Back in September 2017, popular magnet and torrent website thepiratebay.se (TPB) was discovered to be testing a new way to generate revenue that hijacked its visitors' CPU cycles to mine cryptocurrency. In order to achieve that, TPB made use of Coinhive, a bit of JavaScript that embeds a Monero miner directly into a website without any additional UI changes, conveniently offloading that work on the webpage hosting it.
Since then, more websites around the world wide web were found to be following suit, with an estimated 500 million PCs being exposed to what is now known as cryptojacking, as of October 2017. But less than a month ago, cryptojackers went a step further by embedding Coinhive into a few ads that were being served to YouTube users; although they were promptly removed by Google, they did set precedence for what would come next.
Late this Sunday, Scott Helme, a U.K.-based IT security consultant, was made aware that an antivirus software was flagging the U.K.'s Information Commissioner's Office (ICO) website. After digging for more information, he found that every webpage on the website was compromised by a Coinhive script loaded from a third-party library, not by some code hosted by ICO themselves.
The third-party library in question is provided by a company named Texthelp, which operates Browsealoud, a popular plugin that assists the blind and partially-sighted browse the web. As any website that loads the affected plugin would also be infected by the Coinhive script, Helme was able to uncover a widespread cryptojacking attack affecting more than 4,000 websites at once, with some prominent government websites from the U.K., Ireland, the U.S. and Australia on the list.
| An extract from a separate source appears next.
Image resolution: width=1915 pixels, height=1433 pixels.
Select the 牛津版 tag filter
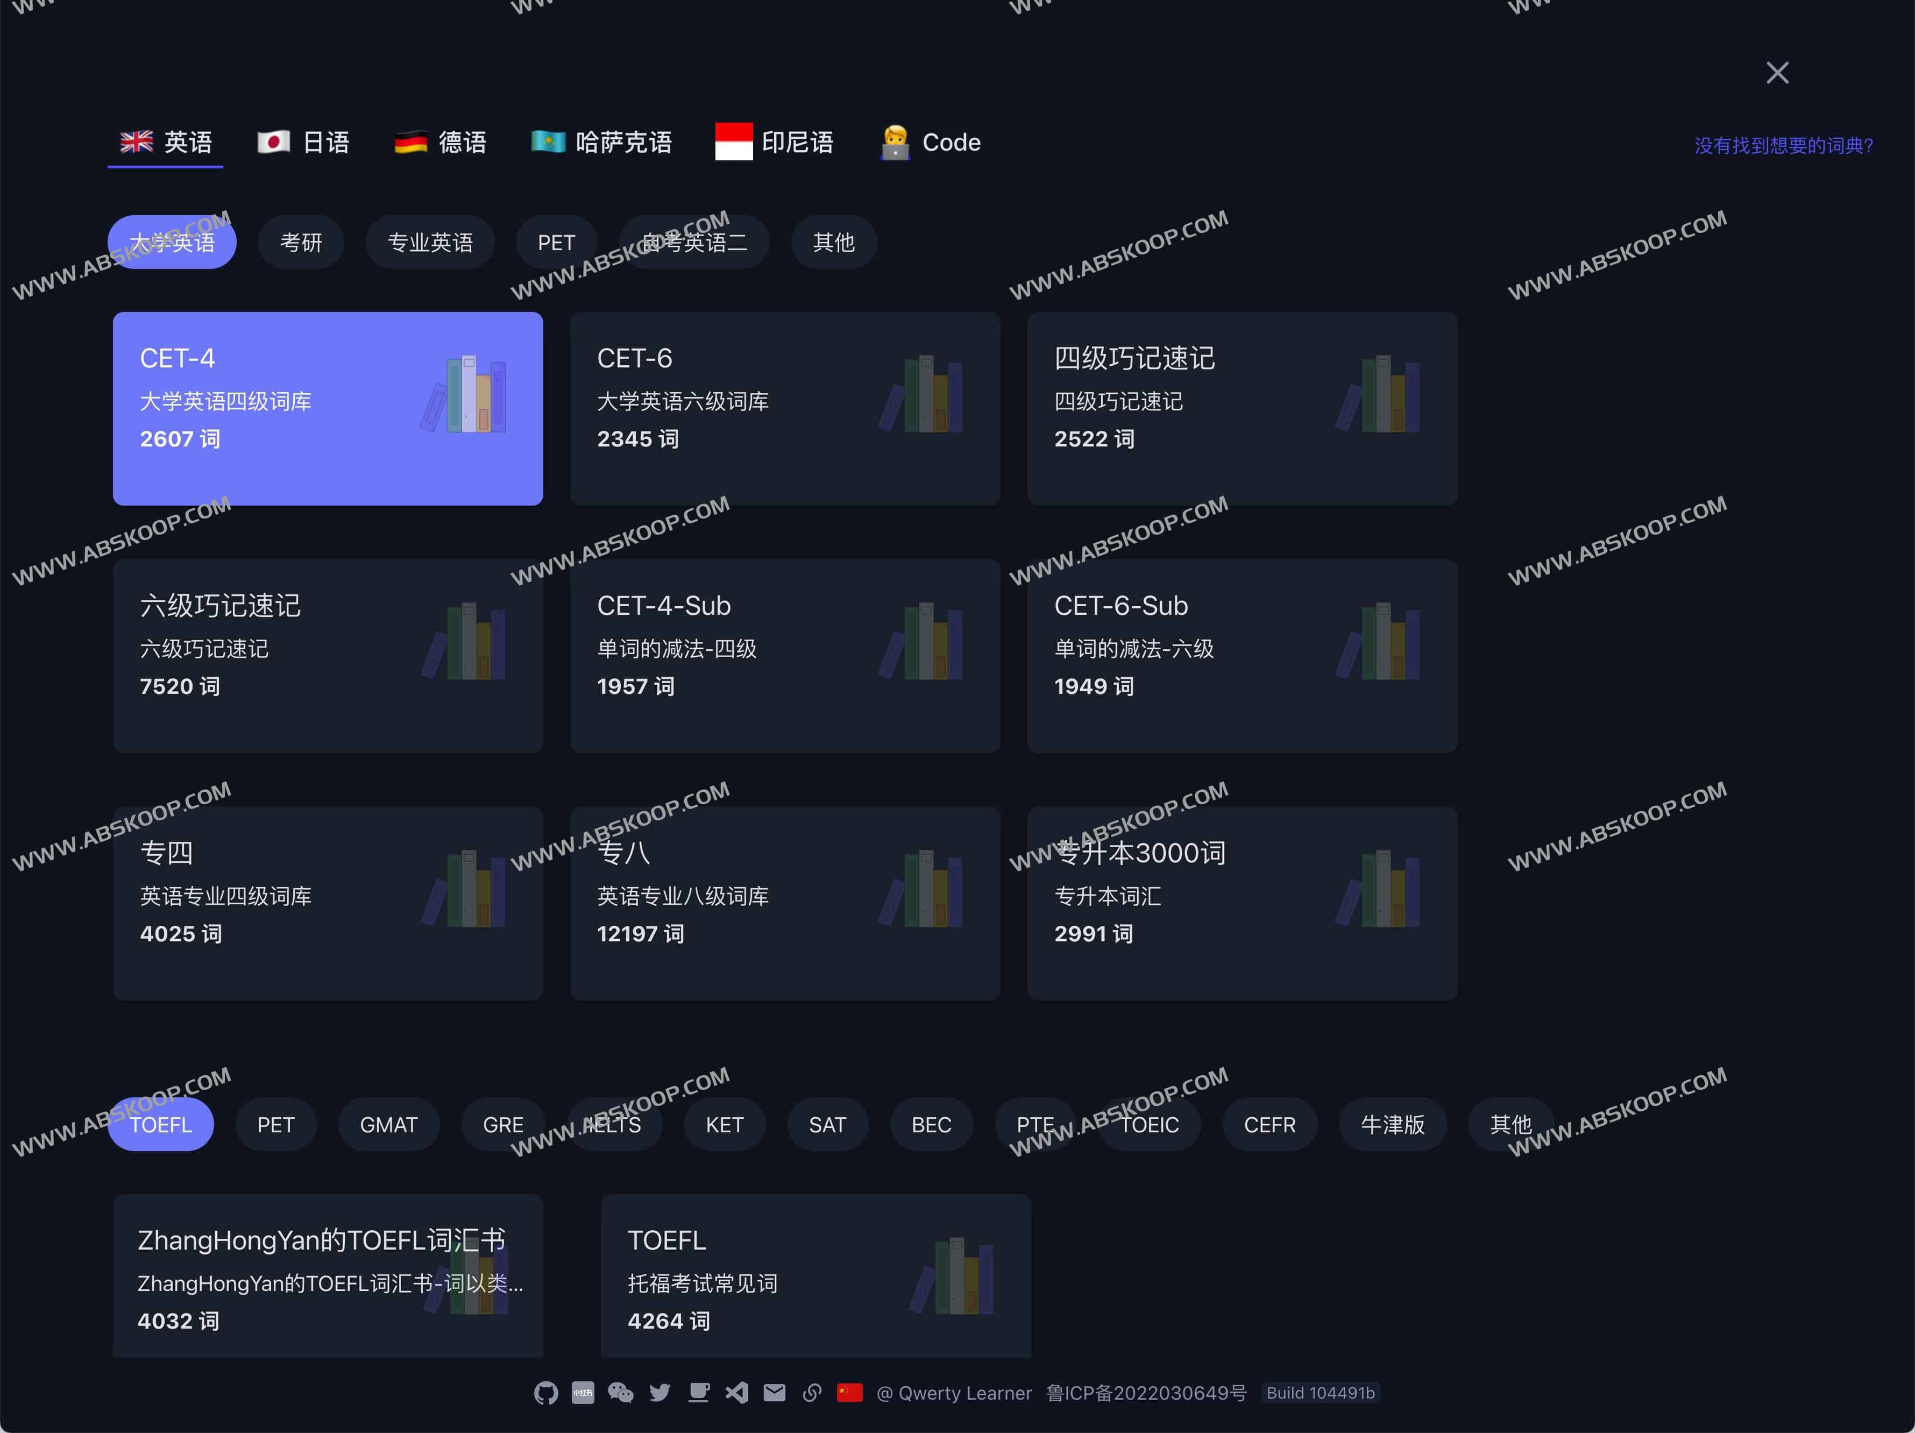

Among the government websites affected by the attack were those belonging to the National Health Service in the U.K., The Parliament of Victoria in Australia, and the United States Courts. As pointed out by Helme:
This type of attack isn’t new – but this is the biggest I’ve seen. A single company being hacked has meant thousands of sites impacted across the UK, Ireland and the United States.
Texthelp has disabled the Browsealoud plugin and will keep it offline until Tuesday 12:00 GMT, so its customers can "learn about the issue and the company’s response plan." According to the company's CTO, Martin McKay, "no customer data has been accessed or lost" and the modified file was only used to mine cryptocurrency during a four hours window on Sunday.